> _Stored rows_
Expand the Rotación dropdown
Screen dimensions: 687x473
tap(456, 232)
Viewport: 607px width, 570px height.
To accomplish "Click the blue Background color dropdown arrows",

> _What you should do_
Copy every one of the records above, line by line, keeping each character and line break unchanged.

> _Solved exercise_
Expand the Rotación dropdown
Screen dimensions: 687x473
tap(456, 232)
Viewport: 607px width, 570px height.
To accomplish "Click the blue Background color dropdown arrows",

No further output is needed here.